異世界は、一駅向こうに。
ハム
異世界は、一駅向こうに。
現実こそ最大の異世界なりと。
平凡であれ、と、もしそんなことを私が願われているのだとしたら、その人は、私が憎いのだろうか、羨ましいのだろうか。
醜くもなく美しくもなく、
金持ちでもなく貧乏でもなく、
得るものも失うものもあり、
先に何が起こるか分からず、
泣きたい時に話を聞いてくれる女の子がいて、
気まぐれにメッセージを送ると構ってもらえる友達もいて、
忘れたい思い出とか、
戦火のない、豊かな国で生まれて育ち、
そんな今にどうも満足できない、
平凡であるということは、平凡な哀しみと喜びを味わっていくということなのだ。
と、高校生の時までは思っていた。
平凡に生きてみると(大事件のように思えた『就職が決まらない』という悩みさえ、今思えばとても平凡だ)、なかなかどうして、「平凡」というものは思いっきりこっちの心臓をえぐるにがにがしさや、ちょっとずつ日々小出しにされる楽しさがあり、
それでもやっぱり、どこかで映画みたいなこと、児童小説のファンタジーを待つ女の子になってしまっていて。
……まあね。
大変だと思うよ。彼らも。
さらわれたり助けたり、襲われたり仲間が死んだり、新しい技の新規拾得やあるかどうかわからない(大抵はある)宝を見つけに出たり、険しい道のりを踏破しなきゃいけなかったり……わたし、ビルボにはなりたくないって、思うもん。
こっちゃ、起きる時間が10分遅れただけでそれとおんなじくらいのスリルを味わえるもんね。

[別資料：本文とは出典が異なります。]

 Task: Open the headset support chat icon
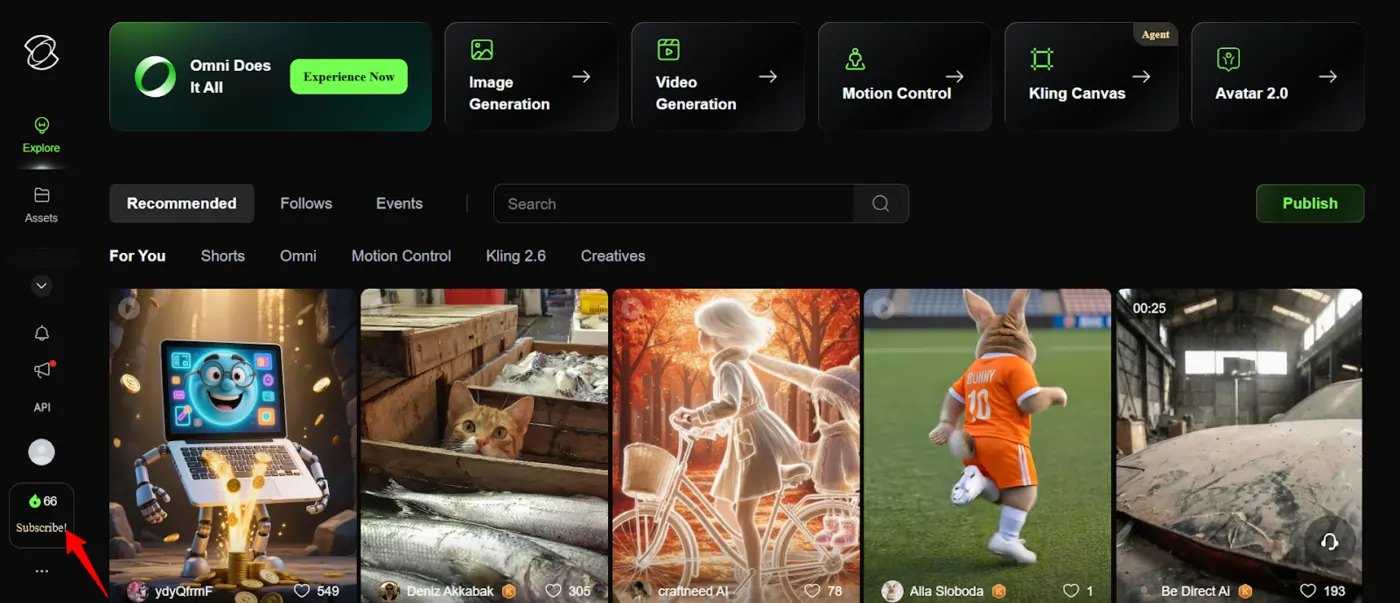click(x=1329, y=541)
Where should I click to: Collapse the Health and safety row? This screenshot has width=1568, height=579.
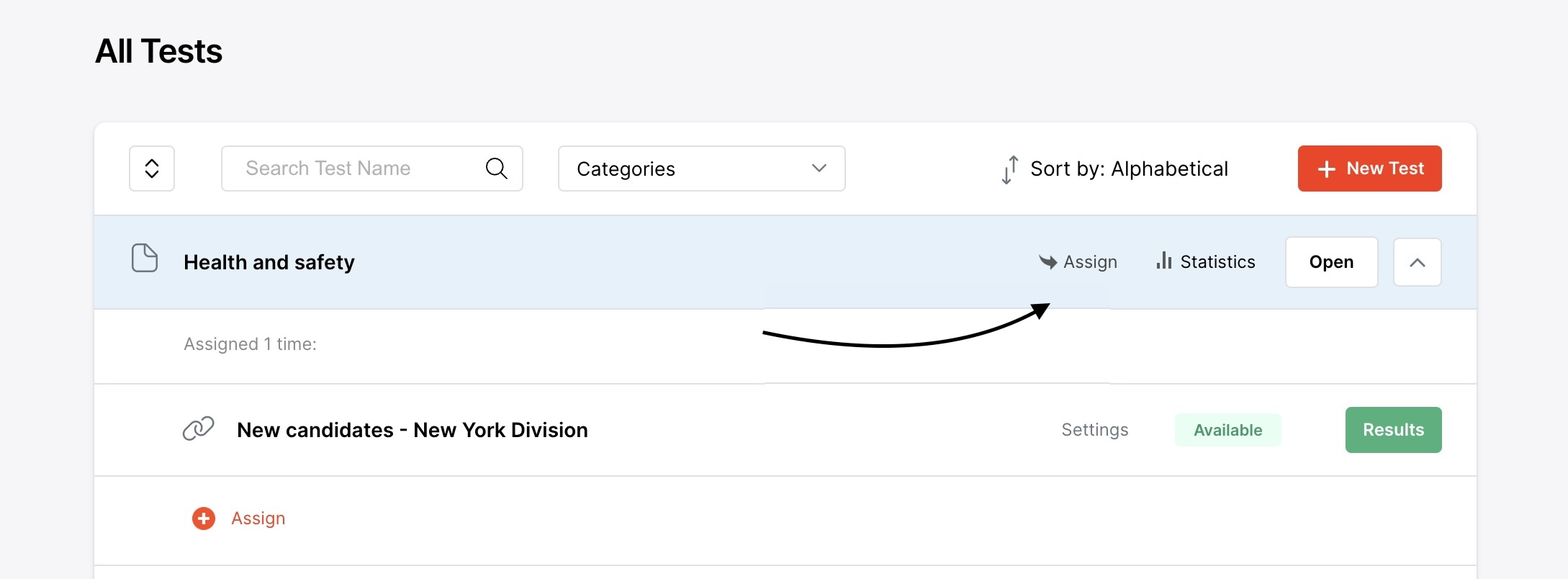pyautogui.click(x=1417, y=262)
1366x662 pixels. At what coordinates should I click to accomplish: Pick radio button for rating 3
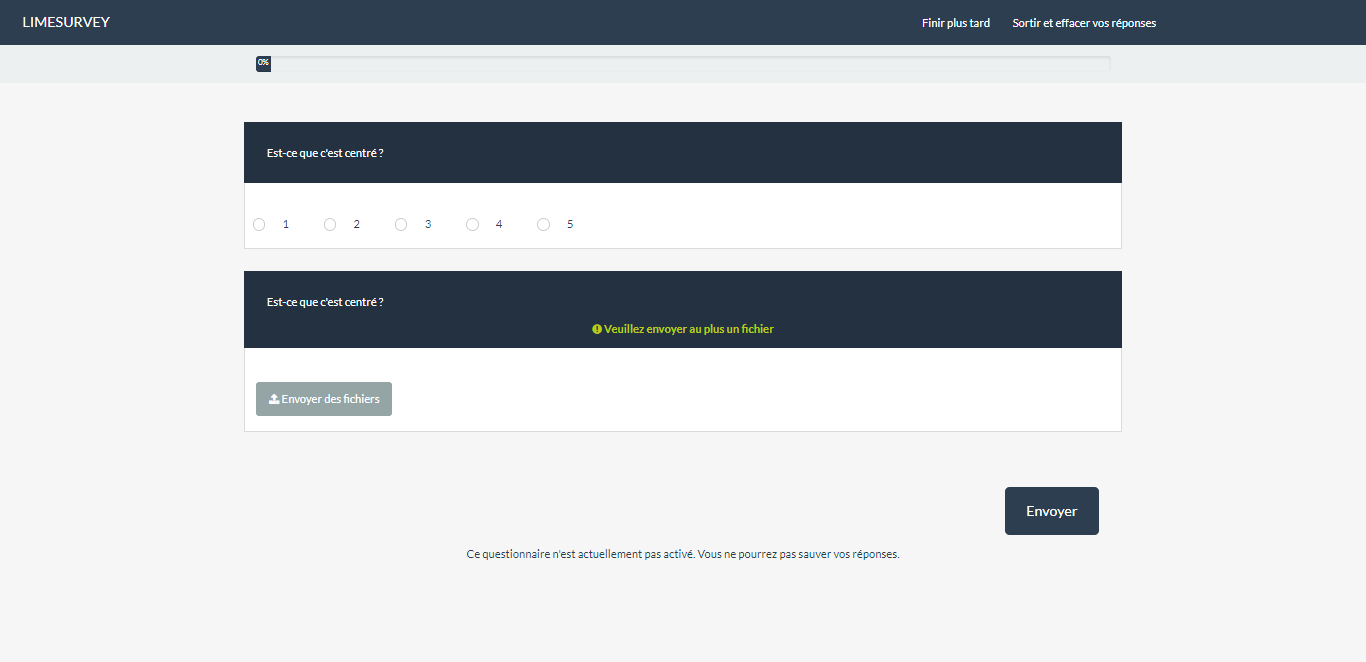[x=401, y=225]
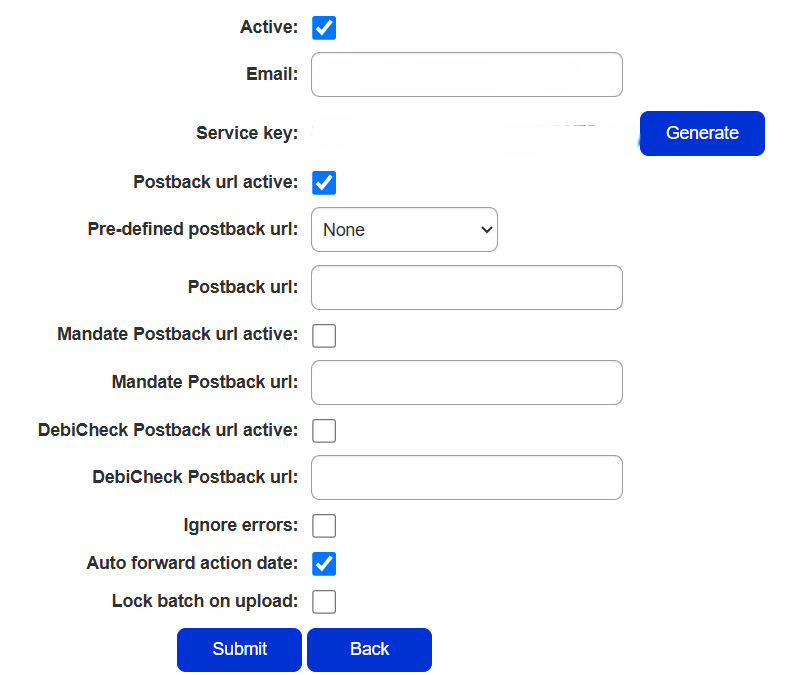Click the DebiCheck Postback url field
The width and height of the screenshot is (800, 675).
pyautogui.click(x=467, y=478)
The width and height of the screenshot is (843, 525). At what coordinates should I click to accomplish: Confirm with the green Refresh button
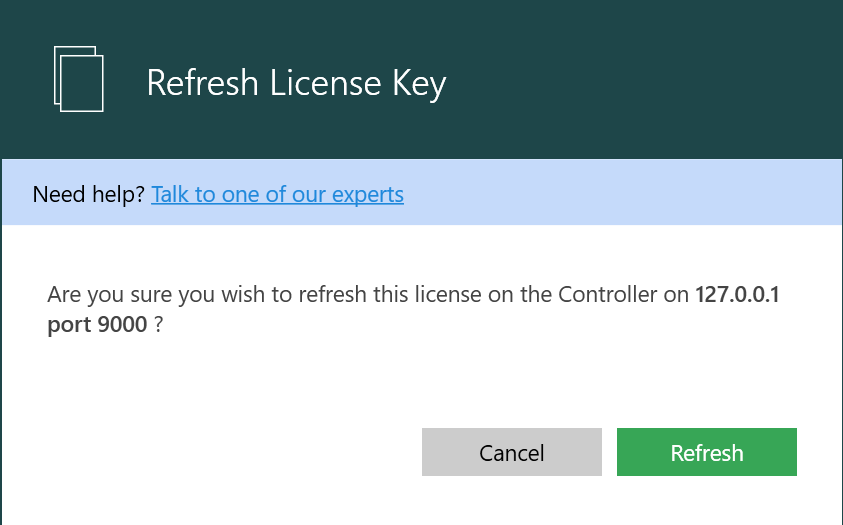click(x=706, y=452)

そういう意味では、うん、こっちも全然、厳しい世界だと―――平凡だなんて腐ってられない世界だと―――思うけれど。
デモデモダッテ。
ここではないどこかの自分に、なってみたいんだもん。
わたしにふくろう便がこないのはなぜなのかしら? クレプスリーとはいつ出会える? 怪盗クイーンが私の町に現れるのはいつ? ルパンと恋したり、ホームズの助手になったり、そういうことが起こりえない世界で毎日、わたしは本に囲まれてそこを夢見る生活をしている。
頭の中でアスランと歩きながら、毎日のお昼に120円のフリーズドライの長ネギのお味噌汁と100円のおにぎりを買うのね。
はがゆいわあ。
なにをすれば、わたしは今の私じゃない何かに羽化できるのだろうか。
決まっている、書くこと。そして読むこと。
それしか私を救うすべはない。
紙の上だと平凡である事さえ武器にできる。
平凡なことを知っている、というのは、よりたくさんの人に共感してもらえる、ということなのだ。
文章を綴りながら夢の世界に酔い痴れて、そこから浮上した次の朝に、
いつもの職場近くのコンビニのレジでナスのおみそしるを差し出したら、
「今日は長ネギじゃないんですね」
なんて言われる小さい世界で、とりあえずまた一週間は生きていこうと思う。